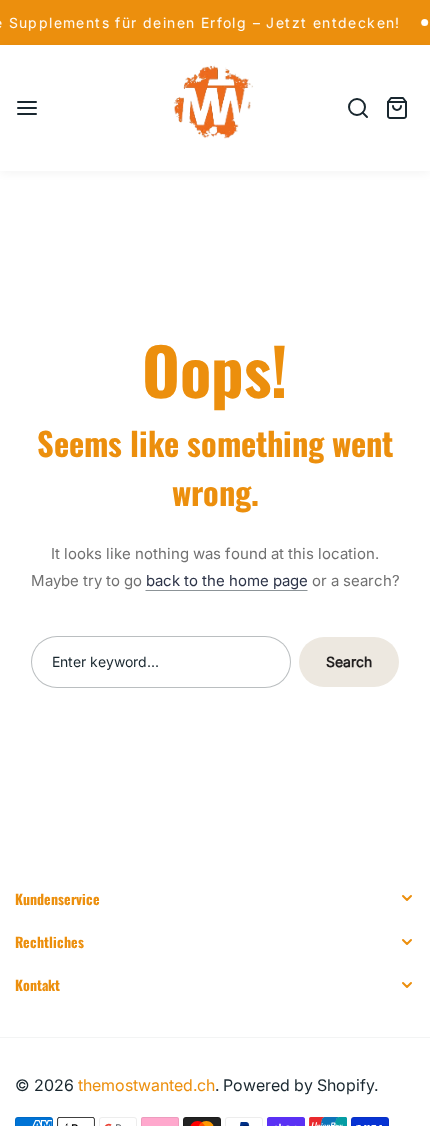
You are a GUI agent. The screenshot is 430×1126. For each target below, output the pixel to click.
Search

+-------+

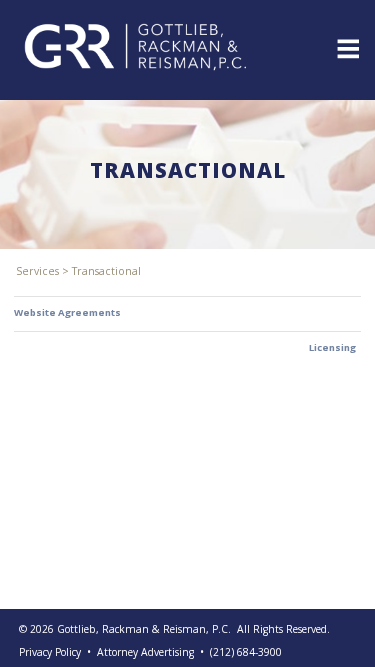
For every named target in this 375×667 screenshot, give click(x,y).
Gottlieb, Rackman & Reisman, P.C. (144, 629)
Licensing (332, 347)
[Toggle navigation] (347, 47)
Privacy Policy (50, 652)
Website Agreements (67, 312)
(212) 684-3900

+-------+

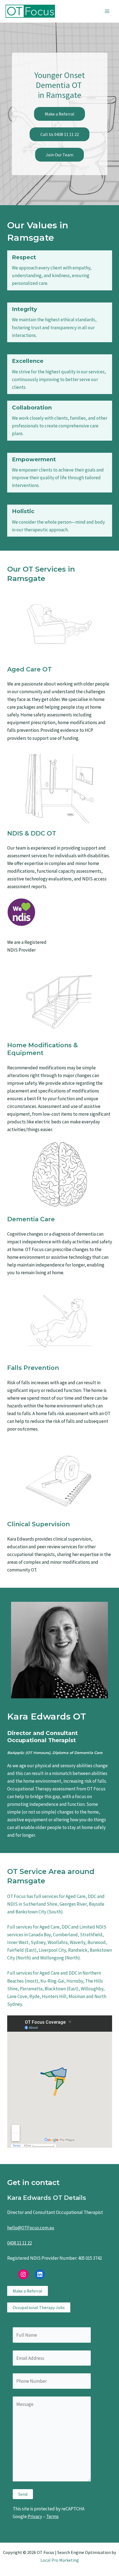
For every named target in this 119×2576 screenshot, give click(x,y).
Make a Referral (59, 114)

+-------+

Check each line of the material for the word "named". Copy the ones that have it.

▶ Problem solution:
For every named target in this 375×667 screenshot, give click(x,y).
For every named target in this 119×2576 screenshot, give click(x,y).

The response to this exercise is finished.